Word and item position data
## begin
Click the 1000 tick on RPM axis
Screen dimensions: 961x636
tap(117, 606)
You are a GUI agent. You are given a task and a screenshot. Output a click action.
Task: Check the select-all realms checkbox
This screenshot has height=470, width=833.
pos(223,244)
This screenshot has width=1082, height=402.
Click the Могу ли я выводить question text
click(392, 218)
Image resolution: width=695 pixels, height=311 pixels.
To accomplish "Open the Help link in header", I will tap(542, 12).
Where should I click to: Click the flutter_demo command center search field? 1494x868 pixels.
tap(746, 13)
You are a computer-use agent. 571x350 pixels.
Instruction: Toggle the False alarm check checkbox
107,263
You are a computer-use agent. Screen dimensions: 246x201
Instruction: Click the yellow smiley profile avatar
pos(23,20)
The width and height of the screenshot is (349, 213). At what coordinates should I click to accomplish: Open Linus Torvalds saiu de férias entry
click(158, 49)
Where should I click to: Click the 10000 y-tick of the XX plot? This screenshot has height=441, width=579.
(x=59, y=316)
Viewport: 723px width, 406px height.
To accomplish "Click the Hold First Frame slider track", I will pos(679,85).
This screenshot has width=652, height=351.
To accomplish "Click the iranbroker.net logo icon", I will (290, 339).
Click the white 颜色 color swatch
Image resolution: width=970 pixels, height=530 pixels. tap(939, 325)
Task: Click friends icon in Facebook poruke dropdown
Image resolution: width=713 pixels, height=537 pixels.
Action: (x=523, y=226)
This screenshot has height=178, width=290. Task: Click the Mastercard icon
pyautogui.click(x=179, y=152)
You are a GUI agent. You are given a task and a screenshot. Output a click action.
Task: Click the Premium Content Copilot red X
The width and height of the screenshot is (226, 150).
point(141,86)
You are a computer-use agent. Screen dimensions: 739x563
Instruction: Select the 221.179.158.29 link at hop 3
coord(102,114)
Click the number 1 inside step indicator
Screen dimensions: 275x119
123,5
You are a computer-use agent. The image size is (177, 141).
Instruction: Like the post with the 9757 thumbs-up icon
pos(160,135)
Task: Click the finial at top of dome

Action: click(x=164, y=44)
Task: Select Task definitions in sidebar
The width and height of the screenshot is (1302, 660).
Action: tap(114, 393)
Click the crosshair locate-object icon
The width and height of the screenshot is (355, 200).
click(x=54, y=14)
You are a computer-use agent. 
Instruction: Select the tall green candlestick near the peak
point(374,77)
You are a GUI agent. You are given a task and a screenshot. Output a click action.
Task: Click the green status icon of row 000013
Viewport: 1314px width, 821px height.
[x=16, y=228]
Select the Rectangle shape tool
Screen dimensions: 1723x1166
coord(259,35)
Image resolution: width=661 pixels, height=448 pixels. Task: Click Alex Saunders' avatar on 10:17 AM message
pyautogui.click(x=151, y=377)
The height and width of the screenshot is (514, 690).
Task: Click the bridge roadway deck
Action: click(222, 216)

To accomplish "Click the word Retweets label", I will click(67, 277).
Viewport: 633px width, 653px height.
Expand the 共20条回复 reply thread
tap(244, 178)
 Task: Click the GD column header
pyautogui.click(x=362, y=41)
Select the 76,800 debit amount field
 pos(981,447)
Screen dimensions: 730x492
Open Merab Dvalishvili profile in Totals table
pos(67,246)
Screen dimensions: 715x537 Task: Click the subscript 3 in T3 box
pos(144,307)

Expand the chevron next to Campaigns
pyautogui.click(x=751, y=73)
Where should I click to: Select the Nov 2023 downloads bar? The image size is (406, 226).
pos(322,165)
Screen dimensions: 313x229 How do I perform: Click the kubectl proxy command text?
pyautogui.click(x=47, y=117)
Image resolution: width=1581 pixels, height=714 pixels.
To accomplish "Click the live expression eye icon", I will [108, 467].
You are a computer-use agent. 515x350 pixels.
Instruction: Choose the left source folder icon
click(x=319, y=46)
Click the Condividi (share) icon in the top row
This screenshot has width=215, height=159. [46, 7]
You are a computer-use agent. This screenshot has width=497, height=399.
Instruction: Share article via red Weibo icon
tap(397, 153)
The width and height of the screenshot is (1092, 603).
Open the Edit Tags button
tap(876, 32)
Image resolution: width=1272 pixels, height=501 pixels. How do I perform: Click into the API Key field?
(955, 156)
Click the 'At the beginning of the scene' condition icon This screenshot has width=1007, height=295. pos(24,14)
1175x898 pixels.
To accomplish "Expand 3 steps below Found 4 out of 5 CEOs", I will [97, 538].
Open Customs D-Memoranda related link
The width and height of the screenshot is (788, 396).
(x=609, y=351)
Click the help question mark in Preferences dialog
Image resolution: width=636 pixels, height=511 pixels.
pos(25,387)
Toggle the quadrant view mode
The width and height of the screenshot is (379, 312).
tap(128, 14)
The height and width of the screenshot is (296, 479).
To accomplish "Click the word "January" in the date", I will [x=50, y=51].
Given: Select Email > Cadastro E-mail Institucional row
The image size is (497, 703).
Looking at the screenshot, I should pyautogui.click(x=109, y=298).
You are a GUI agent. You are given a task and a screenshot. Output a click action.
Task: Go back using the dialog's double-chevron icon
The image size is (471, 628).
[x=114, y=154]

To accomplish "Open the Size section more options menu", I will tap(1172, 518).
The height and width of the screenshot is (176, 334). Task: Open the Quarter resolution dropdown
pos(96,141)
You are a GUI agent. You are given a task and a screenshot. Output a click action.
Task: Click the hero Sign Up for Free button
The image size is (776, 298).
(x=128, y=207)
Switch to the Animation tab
## end
Your goal:
Format every one of the lines above as a JSON list of strings, with one string per line and blank lines omitted.

Correct result:
[
  "Click the 1000 tick on RPM axis",
  "Screen dimensions: 961x636",
  "tap(117, 606)",
  "You are a GUI agent. You are given a task and a screenshot. Output a click action.",
  "Task: Check the select-all realms checkbox",
  "This screenshot has height=470, width=833.",
  "pos(223,244)",
  "This screenshot has width=1082, height=402.",
  "Click the Могу ли я выводить question text",
  "click(392, 218)",
  "Image resolution: width=695 pixels, height=311 pixels.",
  "To accomplish \"Open the Help link in header\", I will tap(542, 12).",
  "Where should I click to: Click the flutter_demo command center search field? 1494x868 pixels.",
  "tap(746, 13)",
  "You are a computer-use agent. 571x350 pixels.",
  "Instruction: Toggle the False alarm check checkbox",
  "107,263",
  "You are a computer-use agent. Screen dimensions: 246x201",
  "Instruction: Click the yellow smiley profile avatar",
  "pos(23,20)",
  "The width and height of the screenshot is (349, 213). At what coordinates should I click to accomplish: Open Linus Torvalds saiu de férias entry",
  "click(158, 49)",
  "Where should I click to: Click the 10000 y-tick of the XX plot? This screenshot has height=441, width=579.",
  "(x=59, y=316)",
  "Viewport: 723px width, 406px height.",
  "To accomplish \"Click the Hold First Frame slider track\", I will pos(679,85).",
  "This screenshot has width=652, height=351.",
  "To accomplish \"Click the iranbroker.net logo icon\", I will (290, 339).",
  "Click the white 颜色 color swatch",
  "Image resolution: width=970 pixels, height=530 pixels. tap(939, 325)",
  "Task: Click friends icon in Facebook poruke dropdown",
  "Image resolution: width=713 pixels, height=537 pixels.",
  "Action: (x=523, y=226)",
  "This screenshot has height=178, width=290. Task: Click the Mastercard icon",
  "pyautogui.click(x=179, y=152)",
  "You are a GUI agent. You are given a task and a screenshot. Output a click action.",
  "Task: Click the Premium Content Copilot red X",
  "The width and height of the screenshot is (226, 150).",
  "point(141,86)",
  "You are a computer-use agent. Screen dimensions: 739x563",
  "Instruction: Select the 221.179.158.29 link at hop 3",
  "coord(102,114)",
  "Click the number 1 inside step indicator",
  "Screen dimensions: 275x119",
  "123,5",
  "You are a computer-use agent. The image size is (177, 141).",
  "Instruction: Like the post with the 9757 thumbs-up icon",
  "pos(160,135)",
  "Task: Click the finial at top of dome",
  "Action: click(x=164, y=44)",
  "Task: Select Task definitions in sidebar",
  "The width and height of the screenshot is (1302, 660).",
  "Action: tap(114, 393)",
  "Click the crosshair locate-object icon",
  "The width and height of the screenshot is (355, 200).",
  "click(x=54, y=14)",
  "You are a computer-use agent. ",
  "Instruction: Select the tall green candlestick near the peak",
  "point(374,77)",
  "You are a GUI agent. You are given a task and a screenshot. Output a click action.",
  "Task: Click the green status icon of row 000013",
  "Viewport: 1314px width, 821px height.",
  "[x=16, y=228]",
  "Select the Rectangle shape tool",
  "Screen dimensions: 1723x1166",
  "coord(259,35)",
  "Image resolution: width=661 pixels, height=448 pixels. Task: Click Alex Saunders' avatar on 10:17 AM message",
  "pyautogui.click(x=151, y=377)",
  "The height and width of the screenshot is (514, 690).",
  "Task: Click the bridge roadway deck",
  "Action: click(222, 216)",
  "To accomplish \"Click the word Retweets label\", I will click(67, 277).",
  "Viewport: 633px width, 653px height.",
  "Expand the 共20条回复 reply thread",
  "tap(244, 178)",
  " Task: Click the GD column header",
  "pyautogui.click(x=362, y=41)",
  "Select the 76,800 debit amount field",
  " pos(981,447)",
  "Screen dimensions: 730x492",
  "Open Merab Dvalishvili profile in Totals table",
  "pos(67,246)",
  "Screen dimensions: 715x537 Task: Click the subscript 3 in T3 box",
  "pos(144,307)",
  "Expand the chevron next to Campaigns",
  "pyautogui.click(x=751, y=73)",
  "Where should I click to: Select the Nov 2023 downloads bar? The image size is (406, 226).",
  "pos(322,165)",
  "Screen dimensions: 313x229 How do I perform: Click the kubectl proxy command text?",
  "pyautogui.click(x=47, y=117)",
  "Image resolution: width=1581 pixels, height=714 pixels.",
  "To accomplish \"Click the live expression eye icon\", I will [108, 467].",
  "You are a computer-use agent. 515x350 pixels.",
  "Instruction: Choose the left source folder icon",
  "click(x=319, y=46)",
  "Click the Condividi (share) icon in the top row",
  "This screenshot has width=215, height=159. [46, 7]",
  "You are a computer-use agent. This screenshot has width=497, height=399.",
  "Instruction: Share article via red Weibo icon",
  "tap(397, 153)",
  "The width and height of the screenshot is (1092, 603).",
  "Open the Edit Tags button",
  "tap(876, 32)",
  "Image resolution: width=1272 pixels, height=501 pixels. How do I perform: Click into the API Key field?",
  "(955, 156)",
  "Click the 'At the beginning of the scene' condition icon This screenshot has width=1007, height=295. pos(24,14)",
  "1175x898 pixels.",
  "To accomplish \"Expand 3 steps below Found 4 out of 5 CEOs\", I will [97, 538].",
  "Open Customs D-Memoranda related link",
  "The width and height of the screenshot is (788, 396).",
  "(x=609, y=351)",
  "Click the help question mark in Preferences dialog",
  "Image resolution: width=636 pixels, height=511 pixels.",
  "pos(25,387)",
  "Toggle the quadrant view mode",
  "The width and height of the screenshot is (379, 312).",
  "tap(128, 14)",
  "The height and width of the screenshot is (296, 479).",
  "To accomplish \"Click the word \"January\" in the date\", I will [x=50, y=51].",
  "Given: Select Email > Cadastro E-mail Institucional row",
  "The image size is (497, 703).",
  "Looking at the screenshot, I should pyautogui.click(x=109, y=298).",
  "You are a GUI agent. You are given a task and a screenshot. Output a click action.",
  "Task: Go back using the dialog's double-chevron icon",
  "The image size is (471, 628).",
  "[x=114, y=154]",
  "To accomplish \"Open the Size section more options menu\", I will tap(1172, 518).",
  "The height and width of the screenshot is (176, 334). Task: Open the Quarter resolution dropdown",
  "pos(96,141)",
  "You are a GUI agent. You are given a task and a screenshot. Output a click action.",
  "Task: Click the hero Sign Up for Free button",
  "The image size is (776, 298).",
  "(x=128, y=207)",
  "Switch to the Animation tab"
]